Singing the praises of TeamSnapPosted: February 17, 2014
You think managing a youth team is hard? Try managing an adult team. As the manager of my women’s hockey team for the last dozen years or so, I have tried various management systems, including the old fashioned paper and email system, eTeamz, hometeamsonline, Sport NGIN, Google groups and Yahoo! Groups. This year, I turned the manager reins over to Krisha, and we moved to a new online team management software and things couldn’t be better. So now, let me sing the praises of TeamSnap.
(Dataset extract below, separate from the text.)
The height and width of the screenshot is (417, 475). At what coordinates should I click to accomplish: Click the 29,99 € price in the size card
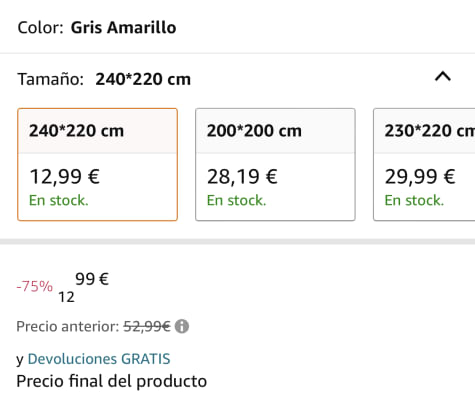(x=420, y=177)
First, I have to disclose that TeamSnap gave us an account upgrade to the Premium level for free (an $85 value) in exchange for my review. We had already set up our free basic account and were loving the heck out of it, then upgraded and love it even more.
So what do we love?
Even the not-so-tech-savvy people on our team found it really easy to get started with TeamSnap. Just click a link, enter an email and password and that’s it. With Yahoo! and Google, some people had trouble making that work. Krisha said the set up was intuitive and simple from the manager’s end, and I thought it was super easy from the player end. I think my mom could even handle this. (No offense, Mom). It’s integrated so when you update one thing, everything else automatically updates. And it makes team communication a snap.
Some of our favorite features:
Roster with contact information
It is oh-so-easy to find the contact information for everyone on the team. It’s a private, password protected system so only our team can access it, plus players can update their own phone number or email. Just click the roster tab and it’s all right there.
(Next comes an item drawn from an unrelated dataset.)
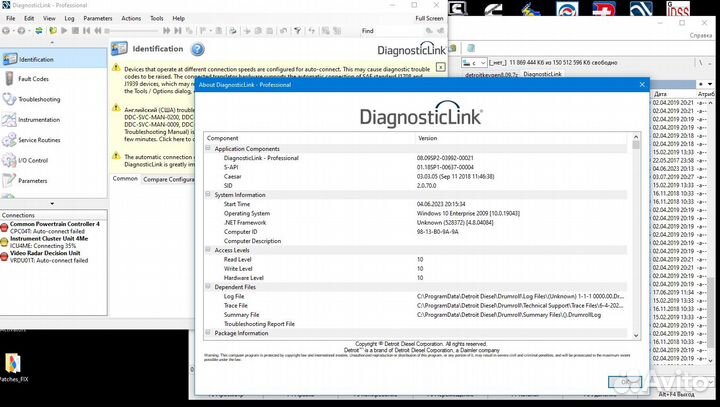Screen dimensions: 720x407
Task: Collapse the Access Levels group
Action: tap(209, 250)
Schedule (with game results)
Krisha reported that this was one of the best features. She entered our practices and games, and because the app allows you to save the details for each team in our division, she only had to enter it once. Let me emphasize: we play every team in our league four times, but only had to enter the information for each opponent once. This is a huge time saver over Google Groups and Yahoo! Groups. Everyone on the team can see the schedule and we track our game results.
Export to iCal or Outlook, or Google Calendar
Personally, this is one of my favorite features. I manage a lot of calendars and I love that it syncs with iCal and Outlook. And it was EASY to do.
Availability for events
This could be a manager/coaches best friend. Each player can mark their availability for games and practices so you know who is going to show up for games or if you are going to be short and have to call subs. As a player, I like it because if I’m on the fence about a game, I can see if we will have enough players or if I need to skip out on the family gathering early and get there. Really, I’d love to stay, but the team needs me.
This is a great way to track things like who has turned in their consent to treat forms and who hasn’t, or what players ordered warm up suits. A nice bonus feature and it’s really helpful to have this all in one place, instead of various spreadsheets like I’ve done in the past.
We haven’t used this feature yet but I can see the value. The whole team can see the fees and who has paid, so it increases financial transparency. And it may shame some people into paying on time. We will have to check this out next season.
Game statistics, specific to your sport
One thing that I really like is that with the Premium version, you can really customize things to your own sport, especially game stats. It goes beyond wins and losses; you can track goals, assists, shots, penalty minutes, and even goalie stats. And no, I am not leading in penalty minutes, not by a long shot.
Share photos and files
Upload photos from team events, share the practice plan or other information with the team. You can make a little team document center here so if someone loses the consent form, they can just download a new one, right from the TeamSnap page.
Send team emails and texts
Krisha says this is one of her favorite features and it is pretty awesome. You can post a message, like a bulletin board, and email messages, plus send group text messages. And you can choose whether to send them to a few people or your whole team. As a player, you indicate if you want to receive text messages so if it’s a problem with your data plan, you can opt out. But for those last minute changes to the schedule, or road construction notifications en route, the group text is really handy.
If you want to order matching sweatshirts or something, you can do it right from the TeamSnap site. For me, it’s a big drawback that you can’t upload your team logo and you have to choose from generic designs so we haven’t used this and probably won’t.
Not that I’d ever forget I have a game or practice, but it is nice to get these email reminders. You can set your own preferences for this as a player. I have it set up to email me 4 days before each event.
iPad app and iPhone
The TeamSnap website translates extremely well to an app. I have it on my iPhone and can access the schedule, roster and contact information easily no matter where I am. This is a big advantage over the other organization systems I have used. You can even add the roster contacts to your iPhone contacts with just a tap. The app is very highly rated and easy to use.
One account for multiple teams
I’m hoping that I can get my soccer team to switch over to TeamSnap, in which case I would be able use the same account information to access both team accounts.
TeamSnap is a great solution for sports teams of any kind but I also recommend it for other groups. My husband’s a cappella group uses it to manage communications, gigs and practices. I should report that TeamSnap has a good help section with lots of resources, but we’ve never had to use them. And they also have a fun enewsletter with good tips and some other community features. Even if you upgrade to the Premium version, the cost-per-player is very low and well worth it.
Krisha reports that in her experience, TeamSnap is by far the easiest and most reliable calendar solution and is extremely pleased. And I’m happy that she’s happy because being the team manager is a sucky job and I’m super glad she’s doing it this year.